Motivation, Part 1
http://www.pedagogicallycorrect.com/index.php?p=19The following is from an article featured in the education section of USA Today on January 28, 2008:
"Teachers have long said that success is its own reward. But these days, some students are finding that good grades can bring them cash and luxury gifts. In at least a dozen states this school year, students who bring home top marks can expect more than just gratitude. Examples:
- Baltimore schools chief Andres Alonso last week promised to spend more than $935,000 to give high school students as much as $110 each to improve their scores on state graduation exams.
- In New York City, about 9,000 fourth- and seventh-graders in 60 schools are eligible to win as much as $500 for improving their scores on the city's English and math tests, given throughout the school year.
- In suburban Atlanta, a pair of schools last week kicked off a program that will pay 8th- and 11th-grade students $8 an hour for a 15-week 'Learn & Earn' after-school study program (the federal minimum wage is currently $5.85)."
This article, which understandably makes many parents and educators bristle, raises a real and important question: How do we motivate our children to learn?
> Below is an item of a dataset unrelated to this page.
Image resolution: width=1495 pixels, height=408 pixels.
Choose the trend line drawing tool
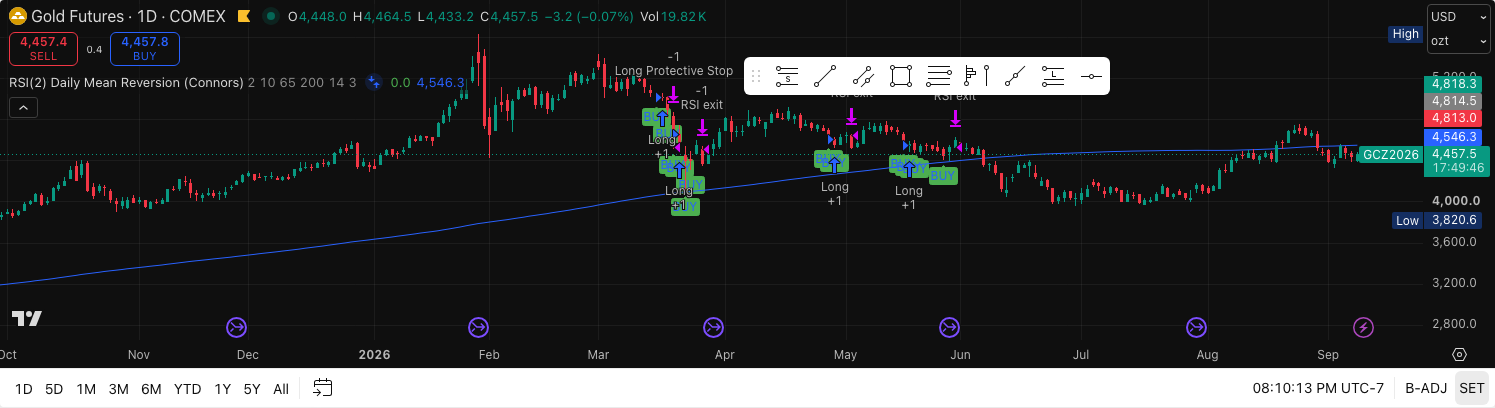(x=825, y=76)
In my lecture "Motivation in Education," I addressed the "cash for grades" and other desperately misguided attempts at motivation. I boiled the motivation theorists down to three essential categories, which I will explain over the next few weeks.
The first category includes those who attempt to create "motivated" students by allowing them to engage in activities of their choice, activities that are inherently enjoyable given their juvenile desires.
The Waldorf Schools, for example, say that until the age of seven, children should be taught no academic skills, including reading or writing. Instead, they are encouraged to participate in activities believed to be natural to their stage of development, such as finger-knitting, storytelling, and movement games. The FAQ section of a Waldorf charter school says that at Waldorf Schools "abstraction and conceptual teaching are kept to a minimum, especially with younger children. In this way children become more personally engaged in whatever they are learning." (emphasis added)
An Atlantic Monthly article praising the virtues of the Waldorf method describes the activities of a dozen fourth graders in the original Waldorf school. "The class was finishing a year-long project: making mallets for wood carving out of stubborn pieces of hardwood, which they were patiently filing and sanding by hand. One boy, who had finished his mallet, was making a knife out of teak, and regularly paused to feel its smoothness on his cheek." The author also respectfully describes the enthusiasm of a 12-year-old Waldorf student in a depressed California town, saying, "[He] sat with me after school, regaling me, in enthusiastic detail, with a creative mixture of Greek and Roman history. The boy could barely read, but he'd been inspired by the oral storytelling that Waldorf teachers emphasize."
These children are-in a sense-"motivated," but motivated to do what?
To say that a person is motivated is to say that he has some drive or desire that incites action. For the purposes of a rational discussion of education, that drive or desire must incite the ambition to learn. It must incite the drive to acquire knowledge-and not just any knowledge, but that knowledge necessary for life as an adult human being.
Motivation cannot be confused with any feeling of eagerness, enthusiasm, or joy independent of the focus of those feelings of the purpose of the action they incite. The manager of a company would not describe his employees as motivated if they were eager and excited to come to work every day so that they could play basketball in the company gym or spread gossip in the break room. A motivated employee is one who is inspired to action consistent with the central goal of his job.
Similarly, it is not relevant to a meaningful discussion of motivation in education to discuss the suggestion that the problem of motivation be solved by offering children a program of all-day recess. This is not a solution to the problem; it is an evasion of the problem.